Tutorial 3 — Visualisation, GSEA, and export#

This tutorial covers:

  1. Similarity heatmap

  2. MP score distributions across experimental groups (violin plots)

  3. MP scores on UMAP

  4. Gene Set Enrichment Analysis (GSEA) using bundled MSigDB gene sets

  5. Exporting the gene signatures to CSV — with and without loading scores

Dataset — Peter Sims lab DMSO vs. panobinostat scRNA-seq cohort.

0 · Imports and data preparation#

[ ]:
import kaleidocell
import scanpy as sc
import pandas as pd

adata = sc.read_h5ad('../data/petersims_example.h5ad')

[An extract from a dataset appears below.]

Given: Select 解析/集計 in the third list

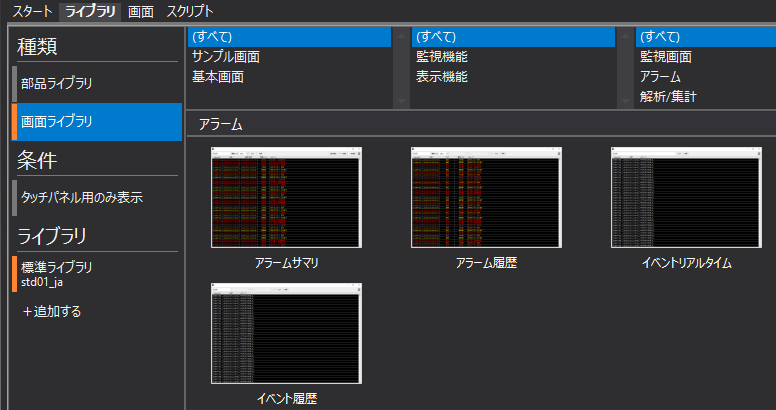Looking at the screenshot, I should click(x=669, y=97).
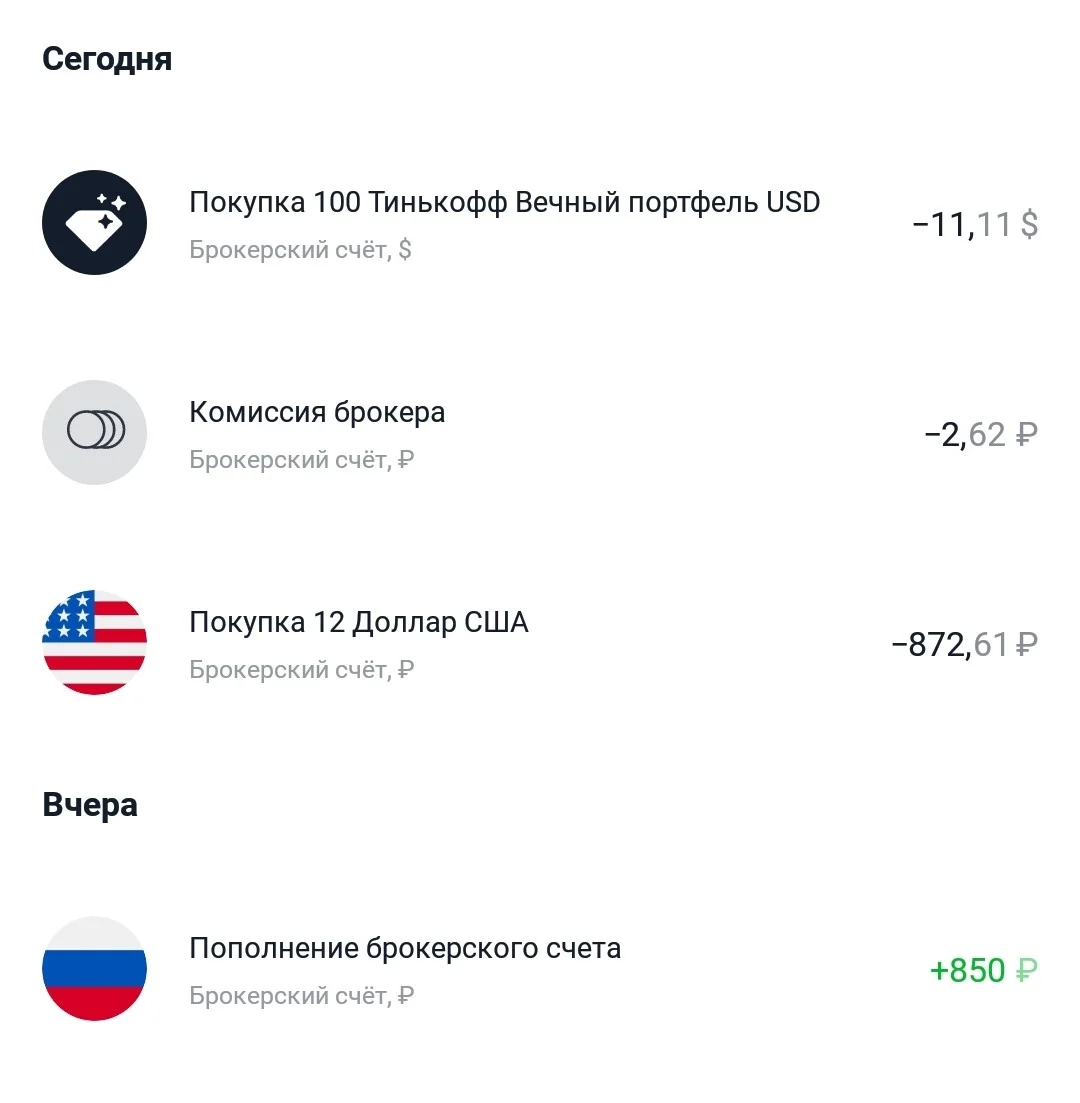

results_nmf, nmf_convergence = kaleidocell.multi_sample_nmf(
    adata,
    batch_key='Patients',
    test_ranks=[4, 5, 6, 7, 8, 9],
    n_initializations=10,
    seed=42,
)

results_mp = kaleidocell.derive_nmf_metaprograms(results_nmf, top_n_genes=50)
mp_scores = kaleidocell.compute_mp_scores(results_mp, adata)

1 · Similarity heatmap#

Visualise pairwise cosine similarities between all NMF programs. Diagonal blocks correspond to meta-programs; tight blocks indicate well-defined signatures.

[ ]:
kaleidocell.plot_heatmap(results_mp)

2 · Quality metrics#

[ ]:
results_mp['metrics']

3 · MP score distributions across conditions#

show_distribution_over_obs draws one violin plot per MP, grouped by the specified obs column. This is useful for quickly identifying MPs that are differentially active between conditions or donors.

[ ]:
kaleidocell.show_distribution_over_obs(
    mp_scores,
    adata,
    batch_key='Treatment',
    save=False,
)

4 · MP scores on UMAP#

Overlay per-cell MP scores on the UMAP embedding. If no UMAP is present in adata.obsm, it is computed automatically.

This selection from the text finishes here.